Data Format
About 489 wordsAbout 2 min
2026-03-30
Every capability reads from the same per-profile tree:
data/profiles/<profile>/
├── *.md *.txt # KB raw docs
├── chunks/
│ └── *.jsonl # KB pre-chunked corpus
├── triplets/
│ └── *.jsonl # Graph triples
├── tables/
│ └── *.sql # DB bootstrap scripts (optional)
└── images/ # (future) multimodal assetsSwap default for any name via DATAMIND__DATA__PROFILE. Indices land under storage/<profile>/.
KB — chunks/*.jsonl
One JSON object per line:
{"id": "ch-1", "text": "Chunk body…", "source": "manual_v3.pdf", "metadata": {"page": 4, "section": "install"}}
{"text": "Chunk without explicit id (hash will be derived)", "source": "faq.md"}Fields:
text(required) — the chunk body.id(optional) — otherwise a SHA1 ofsource\0textis used.source(optional) — citation path; used in retrieval results.metadata(optional) — arbitrary JSON, preserved verbatim.
KB — raw documents
Drop .md / .txt / .markdown files anywhere under the profile root. Paragraphs are split first; overly long paragraphs get hard-sliced with overlap. The original path relative to the profile is stored as metadata.source.
Reserved subdirectory names (not treated as raw docs): chunks/, triplets/, tables/, images/.
Graph — triplets/*.jsonl
One triple per line:
{"subject": "Ann", "relation": "leads", "object": "Search platform"}
{"subject": "Acme", "relation": "located_in", "object": "Shanghai", "confidence": 1.0}
{"subject": "X", "relation": "related_to", "object": "Y", "properties": {"since": "2023"}}Schema (Pydantic-validated):
class GraphTriple(BaseModel):
subject: str
relation: str
object: str
subject_type: str = "entity"
object_type: str = "entity"
confidence: float = 1.0
source: str | None = None
properties: dict[str, Any] = {}Invalid lines are skipped with a WARNING log; the rest still load.
Database — tables/*.sql (optional)
If you want a reproducible seed, drop SQL files under tables/:
-- data/profiles/customer_a/tables/001_employees.sql
CREATE TABLE employees (
id INTEGER PRIMARY KEY,
name TEXT NOT NULL,
department TEXT,
salary INTEGER
);
INSERT INTO employees VALUES (1, 'Ann', 'Eng', 15000);These are not auto-applied by the current service — hooked in by the legacy stack only. Use sqlite3 storage/<profile>/demo.db < data/profiles/<profile>/tables/001_employees.sql manually, or seed via DBService.engine as hello_db.py does.
Skills — .claude/skills/<name>/SKILL.md
Lives outside the profile tree (skills are shared across profiles). One directory per skill:
---
name: code-review
description: Comprehensive code review guidance — process, checklist, feedback conventions. Use when the user asks about code review flow, review criteria, best practices, or how to give/receive review feedback.

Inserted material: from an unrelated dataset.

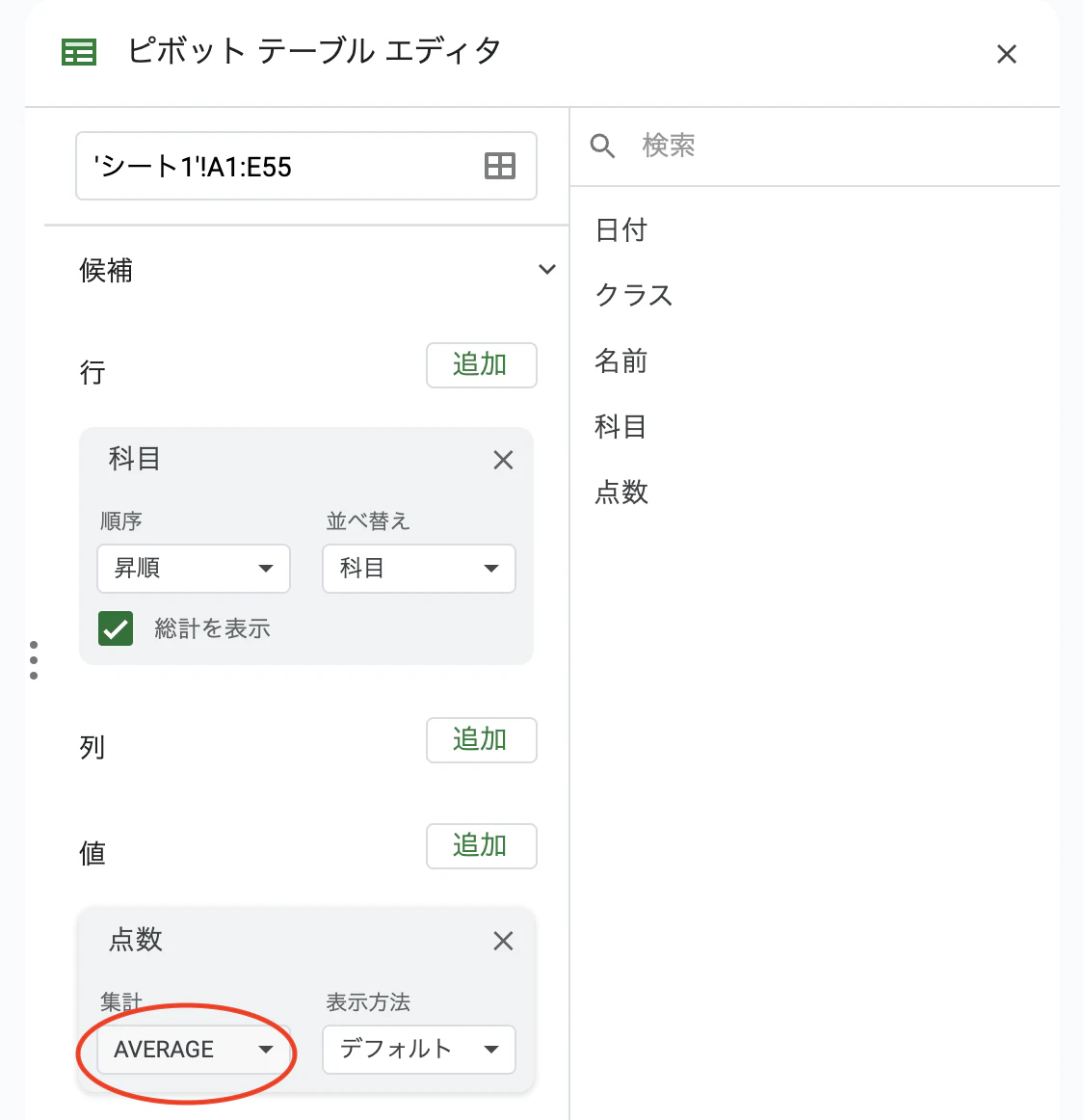Remove the 科目 row field with its X

coord(503,460)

keywords: [code review, 代码审查, PR, pull request]
---
# Body …The frontmatter parser accepts scalar strings and bracketed string lists; you don't need PyYAML installed.
Memory — auto-managed
You never author these files by hand. SQLiteMemoryStore creates storage/<profile>/memory.db with a memory(id, namespace, content, metadata, embedding, created_at) table. Deletion is by forget(namespace, id) or DELETE FROM memory WHERE namespace = ? if you know what you're doing.
Legacy compatibility
If you already have v0.1 data/profiles/<profile>/ populated, it works as-is — the indexer reads the exact same structure. The only new addition is .claude/skills/ for SDK-style manifests, which the legacy stack never used.